Then Peter came to Jesus and asked, “Lord, how many times shall I forgive my brother or sister who sins against me? Up to seven times?” Jesus answered, “I tell you, not seven times, but seventy-seven times.”
Matthew 18:21-22 NIV
The Forgiveness Project collects and shares stories from both victims/survivors and perpetrators of crime and conflict who have rebuilt their lives following hurt and trauma. Their website says, “Founded in 2004 by journalist, Marina Cantacuzino, The Forgiveness Project provides resources and experiences to help people examine and overcome their own unresolved grievances. The testimonies we collect bear witness to the resilience of the human spirit and act as a powerful antidote to narratives of hate and dehumanization, presenting alternatives to cycles of conflict, violence, crime, and injustice.”

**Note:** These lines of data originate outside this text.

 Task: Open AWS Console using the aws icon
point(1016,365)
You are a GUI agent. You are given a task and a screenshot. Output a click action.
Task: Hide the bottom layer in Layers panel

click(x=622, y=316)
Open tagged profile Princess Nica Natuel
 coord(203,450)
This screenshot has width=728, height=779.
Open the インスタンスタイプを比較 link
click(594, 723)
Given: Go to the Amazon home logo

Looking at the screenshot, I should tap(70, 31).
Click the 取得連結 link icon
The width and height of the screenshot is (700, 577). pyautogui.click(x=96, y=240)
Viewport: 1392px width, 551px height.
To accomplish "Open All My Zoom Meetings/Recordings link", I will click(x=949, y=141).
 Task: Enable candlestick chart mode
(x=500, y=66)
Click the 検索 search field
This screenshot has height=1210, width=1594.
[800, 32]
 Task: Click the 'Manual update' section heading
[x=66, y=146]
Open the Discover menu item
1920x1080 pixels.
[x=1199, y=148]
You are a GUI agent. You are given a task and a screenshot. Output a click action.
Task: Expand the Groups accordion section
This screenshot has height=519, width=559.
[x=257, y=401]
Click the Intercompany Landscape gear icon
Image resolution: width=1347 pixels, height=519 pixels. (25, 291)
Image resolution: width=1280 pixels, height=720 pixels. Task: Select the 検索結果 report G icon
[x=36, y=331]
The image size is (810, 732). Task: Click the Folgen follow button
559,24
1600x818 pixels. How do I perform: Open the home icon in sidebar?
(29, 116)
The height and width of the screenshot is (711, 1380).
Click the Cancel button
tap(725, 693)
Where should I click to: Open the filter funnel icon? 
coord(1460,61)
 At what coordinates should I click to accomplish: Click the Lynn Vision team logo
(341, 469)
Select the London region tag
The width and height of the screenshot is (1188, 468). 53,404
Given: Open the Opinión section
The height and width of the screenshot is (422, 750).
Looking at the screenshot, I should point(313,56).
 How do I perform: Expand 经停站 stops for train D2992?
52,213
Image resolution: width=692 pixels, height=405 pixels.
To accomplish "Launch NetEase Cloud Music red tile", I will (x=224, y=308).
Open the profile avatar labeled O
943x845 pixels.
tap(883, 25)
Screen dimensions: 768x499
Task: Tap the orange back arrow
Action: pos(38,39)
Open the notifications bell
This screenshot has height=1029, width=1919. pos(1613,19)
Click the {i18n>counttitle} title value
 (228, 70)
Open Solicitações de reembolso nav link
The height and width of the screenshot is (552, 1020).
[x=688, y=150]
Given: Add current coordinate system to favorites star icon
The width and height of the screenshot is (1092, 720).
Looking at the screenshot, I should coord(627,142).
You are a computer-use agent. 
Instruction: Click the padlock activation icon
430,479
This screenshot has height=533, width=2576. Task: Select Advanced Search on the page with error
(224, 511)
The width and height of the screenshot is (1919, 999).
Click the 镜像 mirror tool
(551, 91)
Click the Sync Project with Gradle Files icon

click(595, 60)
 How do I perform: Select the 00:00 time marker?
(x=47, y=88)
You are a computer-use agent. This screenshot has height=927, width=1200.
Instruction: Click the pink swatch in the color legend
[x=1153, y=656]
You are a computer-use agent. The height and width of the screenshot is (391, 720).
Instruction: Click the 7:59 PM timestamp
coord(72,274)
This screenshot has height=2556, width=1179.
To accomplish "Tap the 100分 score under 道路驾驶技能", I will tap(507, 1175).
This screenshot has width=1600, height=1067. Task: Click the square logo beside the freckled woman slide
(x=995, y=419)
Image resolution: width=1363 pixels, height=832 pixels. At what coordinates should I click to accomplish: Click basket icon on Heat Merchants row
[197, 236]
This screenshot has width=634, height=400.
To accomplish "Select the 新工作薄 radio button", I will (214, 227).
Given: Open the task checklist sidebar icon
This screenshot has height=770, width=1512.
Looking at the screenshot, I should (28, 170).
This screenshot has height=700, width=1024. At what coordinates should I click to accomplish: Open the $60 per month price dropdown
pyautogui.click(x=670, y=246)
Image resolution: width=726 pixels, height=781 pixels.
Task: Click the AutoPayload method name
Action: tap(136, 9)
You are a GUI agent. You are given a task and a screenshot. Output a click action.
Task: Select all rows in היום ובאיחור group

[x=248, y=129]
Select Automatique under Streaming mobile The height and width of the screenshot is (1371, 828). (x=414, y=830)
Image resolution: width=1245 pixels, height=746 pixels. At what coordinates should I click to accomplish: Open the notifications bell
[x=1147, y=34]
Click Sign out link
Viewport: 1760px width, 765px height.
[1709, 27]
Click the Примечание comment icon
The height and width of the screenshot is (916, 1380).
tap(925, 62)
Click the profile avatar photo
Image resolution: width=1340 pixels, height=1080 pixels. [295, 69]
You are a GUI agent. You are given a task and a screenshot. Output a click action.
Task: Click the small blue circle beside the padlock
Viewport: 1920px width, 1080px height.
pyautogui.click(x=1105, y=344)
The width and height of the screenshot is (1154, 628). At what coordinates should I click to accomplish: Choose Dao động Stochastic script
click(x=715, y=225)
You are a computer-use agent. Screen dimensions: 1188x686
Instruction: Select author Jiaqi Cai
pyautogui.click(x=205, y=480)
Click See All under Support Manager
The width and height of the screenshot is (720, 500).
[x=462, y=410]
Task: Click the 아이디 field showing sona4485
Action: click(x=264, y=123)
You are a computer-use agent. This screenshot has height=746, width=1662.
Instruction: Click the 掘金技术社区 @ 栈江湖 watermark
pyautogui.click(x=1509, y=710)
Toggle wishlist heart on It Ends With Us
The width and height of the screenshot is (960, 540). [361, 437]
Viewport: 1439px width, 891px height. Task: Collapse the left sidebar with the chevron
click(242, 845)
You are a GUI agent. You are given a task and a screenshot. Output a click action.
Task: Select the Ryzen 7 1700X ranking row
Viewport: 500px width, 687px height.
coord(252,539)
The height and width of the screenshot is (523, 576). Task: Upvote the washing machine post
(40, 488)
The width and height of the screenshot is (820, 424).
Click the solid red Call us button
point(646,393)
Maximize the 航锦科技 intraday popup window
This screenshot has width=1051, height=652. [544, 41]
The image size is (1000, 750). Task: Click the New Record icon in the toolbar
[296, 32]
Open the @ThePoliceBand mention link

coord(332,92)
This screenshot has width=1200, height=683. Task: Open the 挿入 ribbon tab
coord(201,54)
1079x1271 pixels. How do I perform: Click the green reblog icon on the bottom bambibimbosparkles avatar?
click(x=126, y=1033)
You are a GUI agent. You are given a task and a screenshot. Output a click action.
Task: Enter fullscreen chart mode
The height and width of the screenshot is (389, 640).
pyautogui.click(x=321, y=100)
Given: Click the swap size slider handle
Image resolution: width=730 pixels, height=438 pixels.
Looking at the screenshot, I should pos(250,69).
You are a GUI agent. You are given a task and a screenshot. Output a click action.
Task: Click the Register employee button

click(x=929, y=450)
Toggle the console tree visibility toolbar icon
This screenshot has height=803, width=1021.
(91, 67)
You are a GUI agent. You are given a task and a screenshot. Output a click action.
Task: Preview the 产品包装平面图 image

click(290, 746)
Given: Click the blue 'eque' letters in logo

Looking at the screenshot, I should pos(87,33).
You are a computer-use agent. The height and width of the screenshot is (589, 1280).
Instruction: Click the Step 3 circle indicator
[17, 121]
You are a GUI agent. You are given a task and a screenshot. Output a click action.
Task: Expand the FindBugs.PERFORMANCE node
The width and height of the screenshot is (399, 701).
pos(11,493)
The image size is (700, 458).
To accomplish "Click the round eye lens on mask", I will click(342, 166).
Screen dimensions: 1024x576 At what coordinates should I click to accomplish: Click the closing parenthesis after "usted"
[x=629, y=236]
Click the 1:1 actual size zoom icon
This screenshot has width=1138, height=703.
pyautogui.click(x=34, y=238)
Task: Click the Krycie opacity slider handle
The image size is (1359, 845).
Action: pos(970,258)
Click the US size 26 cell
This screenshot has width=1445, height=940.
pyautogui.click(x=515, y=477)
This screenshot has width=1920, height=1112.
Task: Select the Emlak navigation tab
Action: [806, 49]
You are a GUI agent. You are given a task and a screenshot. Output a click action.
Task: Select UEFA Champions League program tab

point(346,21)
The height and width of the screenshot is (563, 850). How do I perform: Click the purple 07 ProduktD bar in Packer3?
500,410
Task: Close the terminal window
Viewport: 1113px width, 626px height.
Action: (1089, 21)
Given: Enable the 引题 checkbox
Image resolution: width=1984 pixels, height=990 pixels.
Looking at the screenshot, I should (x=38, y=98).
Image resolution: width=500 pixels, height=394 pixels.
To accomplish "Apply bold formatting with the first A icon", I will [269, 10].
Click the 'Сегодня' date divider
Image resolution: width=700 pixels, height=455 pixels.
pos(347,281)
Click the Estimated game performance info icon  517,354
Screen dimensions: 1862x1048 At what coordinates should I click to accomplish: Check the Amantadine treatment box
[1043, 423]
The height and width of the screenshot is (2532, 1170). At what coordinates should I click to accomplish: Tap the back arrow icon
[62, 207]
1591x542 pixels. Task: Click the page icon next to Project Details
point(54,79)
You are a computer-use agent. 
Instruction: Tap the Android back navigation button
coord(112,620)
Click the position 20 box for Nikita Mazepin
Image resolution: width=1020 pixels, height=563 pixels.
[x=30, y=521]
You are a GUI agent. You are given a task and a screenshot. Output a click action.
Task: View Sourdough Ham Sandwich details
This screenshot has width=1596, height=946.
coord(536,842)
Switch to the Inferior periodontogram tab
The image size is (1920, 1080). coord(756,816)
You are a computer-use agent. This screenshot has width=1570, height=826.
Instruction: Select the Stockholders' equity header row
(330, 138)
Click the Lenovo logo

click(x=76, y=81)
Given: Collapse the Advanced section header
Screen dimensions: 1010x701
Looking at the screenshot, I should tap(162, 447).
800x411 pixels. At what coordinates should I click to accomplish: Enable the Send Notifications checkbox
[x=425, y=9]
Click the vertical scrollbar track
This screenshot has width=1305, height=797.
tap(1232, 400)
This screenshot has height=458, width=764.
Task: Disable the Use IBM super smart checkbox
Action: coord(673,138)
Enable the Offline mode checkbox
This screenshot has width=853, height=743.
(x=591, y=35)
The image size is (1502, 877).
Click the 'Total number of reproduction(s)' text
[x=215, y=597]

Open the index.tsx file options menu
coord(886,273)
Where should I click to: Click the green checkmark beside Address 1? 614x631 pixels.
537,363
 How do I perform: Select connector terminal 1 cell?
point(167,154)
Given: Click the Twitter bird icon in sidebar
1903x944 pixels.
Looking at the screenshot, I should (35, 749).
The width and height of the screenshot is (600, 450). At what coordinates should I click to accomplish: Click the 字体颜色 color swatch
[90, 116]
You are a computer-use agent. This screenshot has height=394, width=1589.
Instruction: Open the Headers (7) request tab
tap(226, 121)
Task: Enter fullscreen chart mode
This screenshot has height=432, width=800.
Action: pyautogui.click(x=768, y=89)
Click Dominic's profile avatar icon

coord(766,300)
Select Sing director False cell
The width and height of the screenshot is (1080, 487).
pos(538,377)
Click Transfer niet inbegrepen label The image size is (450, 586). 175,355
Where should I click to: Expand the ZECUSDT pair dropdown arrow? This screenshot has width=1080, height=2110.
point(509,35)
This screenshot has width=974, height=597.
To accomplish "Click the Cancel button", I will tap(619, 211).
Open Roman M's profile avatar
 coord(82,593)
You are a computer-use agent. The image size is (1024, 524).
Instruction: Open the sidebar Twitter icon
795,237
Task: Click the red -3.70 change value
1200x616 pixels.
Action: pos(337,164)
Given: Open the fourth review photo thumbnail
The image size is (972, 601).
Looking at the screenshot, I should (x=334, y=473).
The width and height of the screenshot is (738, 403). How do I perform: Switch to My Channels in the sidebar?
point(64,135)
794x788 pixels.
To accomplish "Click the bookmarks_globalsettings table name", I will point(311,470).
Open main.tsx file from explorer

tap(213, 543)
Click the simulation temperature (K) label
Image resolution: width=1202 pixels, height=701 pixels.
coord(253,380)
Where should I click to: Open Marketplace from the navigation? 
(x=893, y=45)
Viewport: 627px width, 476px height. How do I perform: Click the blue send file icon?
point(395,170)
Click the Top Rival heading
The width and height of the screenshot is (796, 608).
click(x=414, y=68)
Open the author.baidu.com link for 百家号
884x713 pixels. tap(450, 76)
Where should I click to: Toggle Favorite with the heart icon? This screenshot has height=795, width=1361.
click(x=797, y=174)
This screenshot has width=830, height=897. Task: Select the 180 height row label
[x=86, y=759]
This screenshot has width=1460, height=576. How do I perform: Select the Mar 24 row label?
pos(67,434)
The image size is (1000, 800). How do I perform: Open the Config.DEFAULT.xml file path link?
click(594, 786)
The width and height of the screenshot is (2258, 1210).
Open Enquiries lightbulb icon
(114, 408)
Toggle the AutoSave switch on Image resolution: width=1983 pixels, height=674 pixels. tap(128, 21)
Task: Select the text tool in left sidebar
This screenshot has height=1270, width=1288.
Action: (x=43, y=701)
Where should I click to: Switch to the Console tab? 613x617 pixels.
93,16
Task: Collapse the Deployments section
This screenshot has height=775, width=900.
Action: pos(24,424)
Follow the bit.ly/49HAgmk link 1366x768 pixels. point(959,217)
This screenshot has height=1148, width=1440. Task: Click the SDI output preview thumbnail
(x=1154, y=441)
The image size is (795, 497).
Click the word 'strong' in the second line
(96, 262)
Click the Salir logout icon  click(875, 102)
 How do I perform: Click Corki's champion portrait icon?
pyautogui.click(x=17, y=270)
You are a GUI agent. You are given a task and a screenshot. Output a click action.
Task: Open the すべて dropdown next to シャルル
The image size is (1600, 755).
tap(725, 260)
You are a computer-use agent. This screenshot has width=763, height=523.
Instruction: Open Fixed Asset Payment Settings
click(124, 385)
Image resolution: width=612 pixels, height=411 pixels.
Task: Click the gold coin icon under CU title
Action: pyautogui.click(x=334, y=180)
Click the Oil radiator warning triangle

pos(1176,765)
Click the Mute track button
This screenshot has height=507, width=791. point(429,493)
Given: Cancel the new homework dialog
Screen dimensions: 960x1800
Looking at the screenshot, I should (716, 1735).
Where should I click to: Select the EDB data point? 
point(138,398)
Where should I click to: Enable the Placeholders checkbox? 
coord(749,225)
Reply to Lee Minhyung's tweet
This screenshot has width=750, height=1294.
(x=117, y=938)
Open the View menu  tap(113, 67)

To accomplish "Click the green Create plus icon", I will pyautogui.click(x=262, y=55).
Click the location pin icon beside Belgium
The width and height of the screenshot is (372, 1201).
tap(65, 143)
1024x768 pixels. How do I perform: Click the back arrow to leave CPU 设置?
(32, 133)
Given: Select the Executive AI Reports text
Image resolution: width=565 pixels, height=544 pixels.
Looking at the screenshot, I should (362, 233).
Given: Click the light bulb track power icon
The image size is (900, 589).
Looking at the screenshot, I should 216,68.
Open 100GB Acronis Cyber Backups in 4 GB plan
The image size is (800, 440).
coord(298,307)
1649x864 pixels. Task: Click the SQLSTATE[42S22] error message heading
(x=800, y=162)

There is incredible power in forgiveness. Psychologists understand this. Without forgiveness, our hearts grow bitter, and someone wisely said that bitterness is like drinking rat poison and waiting for the rat to die. The person who is harmed is not the one needing forgiveness, but the one who refused to forgive. Bitterness eats away at the soul. Jesus knew this as well. He is, after all, the Creator of us all, and for 33 years was fully human. In Matthew 18:21-22 we read, “Then Peter came to Jesus and asked, ‘Lord, how many times shall I forgive my brother or sister who sins against me? Up to seven times?’ Jesus answered, ‘I tell you, not seven times, but seventy-seven times.’” This is not easy. It takes the grace of God and the power of the Holy Spirit to forgive like this. Our sinful human nature demands retribution and revenge. All that leads to is deeper and deeper pain and suffering. Of all people, we who have experienced God’s forgiveness ought to set the example in forgiving those who have wronged us, no matter how often. Who is God calling you to forgive today?
These have been words from the heart.